### Assignment
Write out the lines starting at the one that holds "Instruction: Open the comment bubble icon" and ending with the final line of the data, exactly and with no others.

----

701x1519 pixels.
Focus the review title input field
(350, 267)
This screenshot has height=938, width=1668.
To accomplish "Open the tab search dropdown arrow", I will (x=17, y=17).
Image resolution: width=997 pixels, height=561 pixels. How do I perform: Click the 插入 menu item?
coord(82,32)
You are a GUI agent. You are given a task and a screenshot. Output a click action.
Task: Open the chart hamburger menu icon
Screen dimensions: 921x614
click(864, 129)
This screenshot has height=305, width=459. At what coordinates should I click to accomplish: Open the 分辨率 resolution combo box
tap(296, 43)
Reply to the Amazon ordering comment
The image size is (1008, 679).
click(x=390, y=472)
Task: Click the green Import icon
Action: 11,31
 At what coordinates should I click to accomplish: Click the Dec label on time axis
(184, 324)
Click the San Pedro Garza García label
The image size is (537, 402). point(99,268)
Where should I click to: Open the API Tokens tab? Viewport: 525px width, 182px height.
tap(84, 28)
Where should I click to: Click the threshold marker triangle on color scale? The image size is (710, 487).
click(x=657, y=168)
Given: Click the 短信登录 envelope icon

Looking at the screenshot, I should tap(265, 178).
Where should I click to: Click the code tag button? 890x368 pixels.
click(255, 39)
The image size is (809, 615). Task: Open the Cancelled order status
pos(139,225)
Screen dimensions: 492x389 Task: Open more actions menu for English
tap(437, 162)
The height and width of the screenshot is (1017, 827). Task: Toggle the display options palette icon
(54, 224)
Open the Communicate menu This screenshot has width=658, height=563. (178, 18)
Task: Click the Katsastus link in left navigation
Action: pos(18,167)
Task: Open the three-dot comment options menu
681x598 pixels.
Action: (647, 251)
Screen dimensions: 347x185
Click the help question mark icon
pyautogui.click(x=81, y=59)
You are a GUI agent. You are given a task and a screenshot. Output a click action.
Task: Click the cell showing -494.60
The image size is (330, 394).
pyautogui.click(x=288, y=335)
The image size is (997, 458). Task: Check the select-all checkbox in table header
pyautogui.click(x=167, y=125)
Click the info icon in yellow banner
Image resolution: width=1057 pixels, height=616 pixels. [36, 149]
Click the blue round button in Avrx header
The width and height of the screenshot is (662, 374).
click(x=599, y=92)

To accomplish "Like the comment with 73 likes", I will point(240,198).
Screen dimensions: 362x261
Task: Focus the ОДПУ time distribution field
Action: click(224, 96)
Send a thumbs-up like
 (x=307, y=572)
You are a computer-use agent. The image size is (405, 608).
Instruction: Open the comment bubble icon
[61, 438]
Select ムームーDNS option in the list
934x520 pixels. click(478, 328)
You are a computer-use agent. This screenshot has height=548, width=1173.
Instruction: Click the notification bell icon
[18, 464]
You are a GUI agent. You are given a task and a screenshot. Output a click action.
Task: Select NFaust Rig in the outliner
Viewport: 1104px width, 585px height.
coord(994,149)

----

### Worked solution
Instruction: Open the comment bubble icon
[61, 438]
Select ムームーDNS option in the list
934x520 pixels. click(478, 328)
You are a computer-use agent. This screenshot has height=548, width=1173.
Instruction: Click the notification bell icon
[18, 464]
You are a GUI agent. You are given a task and a screenshot. Output a click action.
Task: Select NFaust Rig in the outliner
Viewport: 1104px width, 585px height.
coord(994,149)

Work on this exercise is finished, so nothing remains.